Which is your favorite flavor of ice cream?
This question is looking for a specific answer. In the narrow category of ice creams, which of this group do you like the best?
The interrogative pronouns can also act as determiners:
It doesn't matter which movie we watch.
We don't know whose glasses these are.
In this determiner role, they are sometimes called interrogative adjectives.
Just like the relative pronouns, the interrogative pronouns can introduce noun clauses and they act as the subject in the clauses.
The teacher knows who studied for the test.
I told you yesterday what I know about the test.
12. Reciprocal Pronouns
The reciprocal pronouns are each other and one another.
Mike and Jill gave each other candy.
If Mike gave Jill some candy and Jill gave Mike some candy, we can say that they gave each other candy.
The soccer team gave one another candy after the game.
If more than two people are involved, we could also say that they gave one another candy.
Lastly, reciprocal pronouns can also take possessive forms:
They borrowed each other's toys.
The students often use one another's notes.
That’s the end of the advanced pronouns lesson. We hope you didn’t find it too complicated.
It’s story time
Now that we’ve learned a lot about pronouns, let’s see how they are used in a short story. As you read the following story, pay attention to how the pronouns are used.

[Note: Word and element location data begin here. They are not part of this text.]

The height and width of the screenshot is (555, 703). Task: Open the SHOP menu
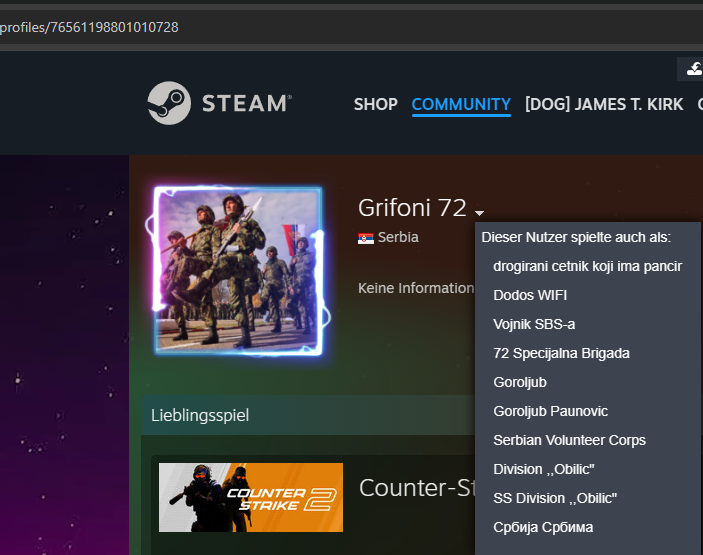click(x=375, y=104)
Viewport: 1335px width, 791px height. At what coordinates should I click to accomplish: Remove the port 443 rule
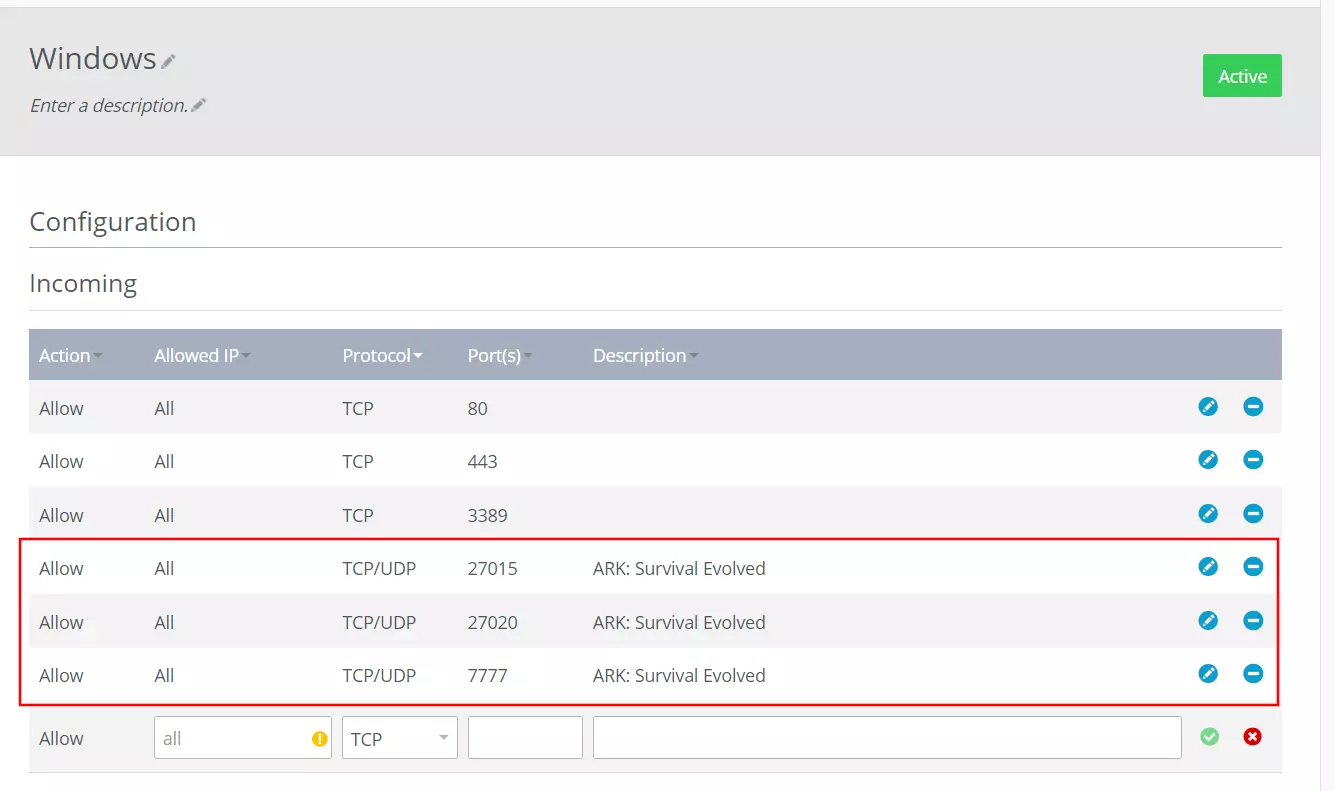(1253, 460)
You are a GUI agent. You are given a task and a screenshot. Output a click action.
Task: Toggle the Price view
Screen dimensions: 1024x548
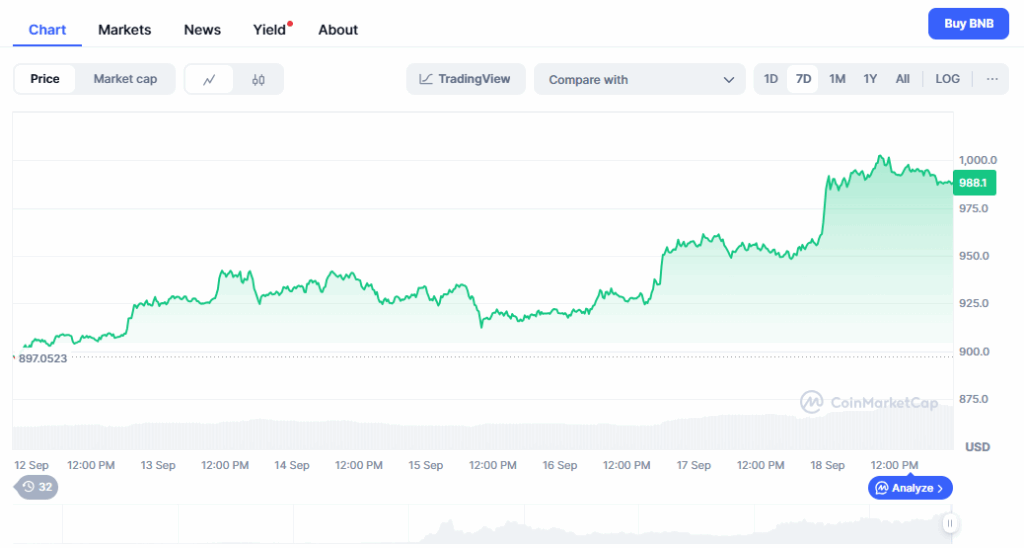tap(45, 79)
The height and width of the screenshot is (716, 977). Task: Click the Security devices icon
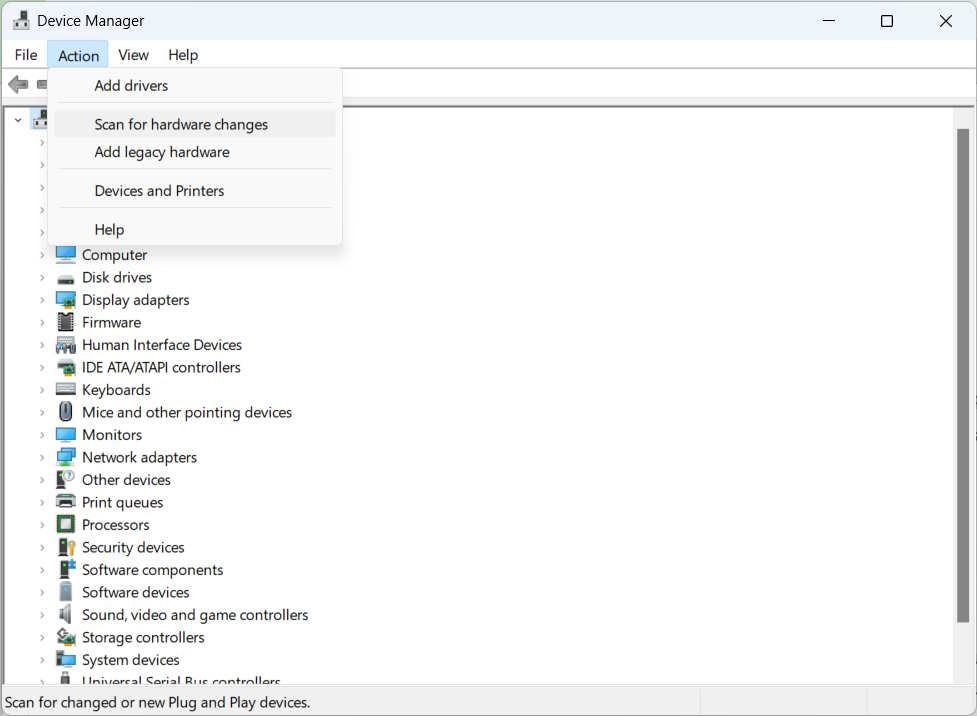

Sue grew up in a very poor family in Thailand. Those were very hard times, but she still has many good memories. At the age of 9, Sue was given two dogs. She could have named them whatever she wanted, and she chose the names Drink and Park. She decided that she was old enough to take care of them herself.
She doesn’t remember who gave her the dogs, but whoever gave them to her wasn’t thinking very clearly. Of course, she loved those dogs, but everyone knew that her family was very poor. They could barely afford to take care of themselves let alone feed two dogs.
Each day before school, Sue’s mother gave her money to buy lunch. But, almost every day, Sue skipped lunch and bought food for her dogs instead. She herself would go hungry because she loved those dogs so much. Sometimes Sue’s mother would find out, and she would punish Sue for wasting what little money they had on the dogs. Sue was helping the dogs, but she was hurting herself. She was losing weight, but the dogs that she loved were themselves well fed.
In the end, Sue’s mother gave the dogs away to a rich family that lived far away. Sue was heartbroken. She cried herself to sleep thinking about them. One day, she was walking home from school, and who did she see? You guessed it! Drink and Park had run away from their new home, and they had walked all the way back to her home.
Everyone who heard the story could hardly believe it. These two dogs, who belonged to the poor girl, had walked all the way back to her. None of the people in the neighborhood could understand why those dogs had struggled to get back to the skinny poor girl.
That’s the end of the lesson on advanced pronouns.